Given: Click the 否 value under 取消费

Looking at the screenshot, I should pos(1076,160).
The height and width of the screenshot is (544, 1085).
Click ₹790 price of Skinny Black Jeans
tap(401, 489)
------------------------
▶ **What is needed**:
Reproduce the lines of the data above verbatim, from the line containing "The height and" through the end of the data, including both of those lines.

▶ **Response to the exercise**:
The height and width of the screenshot is (544, 1085).
Click ₹790 price of Skinny Black Jeans
tap(401, 489)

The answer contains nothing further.